7. Security Considerations

This document describes how to access RADIUS attributes, SAML attributes and SAML assertions from some GSS-API mechanisms. These attributes are typically used for one of two purposes. The least sensitive is personalization: a central service MAY provide information about an authenticated user so they need not enter it with each acceptor they access. A more sensitive use is authorization.

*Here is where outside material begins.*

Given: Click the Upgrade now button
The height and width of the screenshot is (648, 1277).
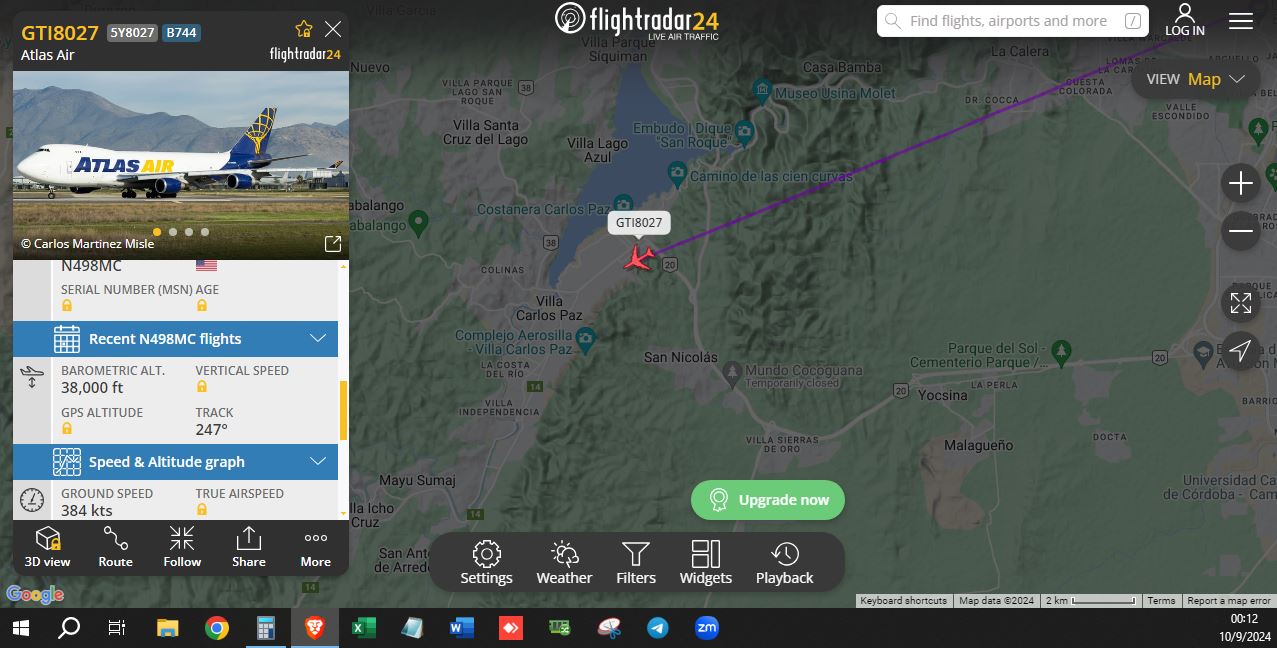Looking at the screenshot, I should click(x=768, y=500).
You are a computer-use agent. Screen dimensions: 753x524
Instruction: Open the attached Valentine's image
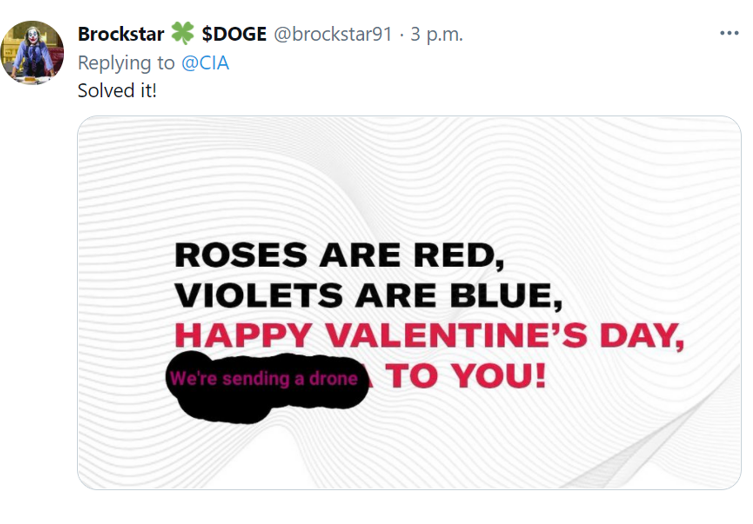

The mechanism is responsible for authentication and integrity protection of the attributes. However, the acceptor application is responsible for making a decision about whether the credential source is trusted to assert the attribute and validating the asserted value.

8. IANA Considerations

This section needs to include URN registrations within the IETF namespace for URNs that are used.

9. References

9.1. Normative References

[RFC2119] Bradner, S., "Key words for use in RFCs to Indicate Requirement Levels", BCP 14, RFC 2119, March 1997.
[I-D.ietf-abfab-gss-eap] Hartman, S and J Howlett, "A GSS-API Mechanism for the Extensible Authentication Protocol", Internet-Draft draft-ietf-abfab-gss-eap-04, October 2011.
[I-D.ietf-kitten-gssapi-naming-exts] Williams, N, Johansson, L, Hartman, S and S Josefsson, "GSS-API Naming Extensions", Internet-Draft draft-ietf-kitten-gssapi-naming-exts-11, May 2011.
[RFC2743] Linn, J., "Generic Security Service Application Program Interface Version 2, Update 1", RFC 2743, January 2000.
[I-D.ietf-radext-radius-extensions] DeKok, A and A Lior, "Remote Authentication Dial In User Service (RADIUS) Protocol Extensions", Internet-Draft draft-ietf-radext-radius-extensions-03, November 2011.

9.2. Informative References

[I-D.ietf-kitten-sasl-saml-ec] Cantor, S and S Josefsson, "SAML Enhanced Client SASL and GSS-API Mechanisms", Internet-Draft draft-ietf-kitten-sasl-saml-ec-00, August 2011.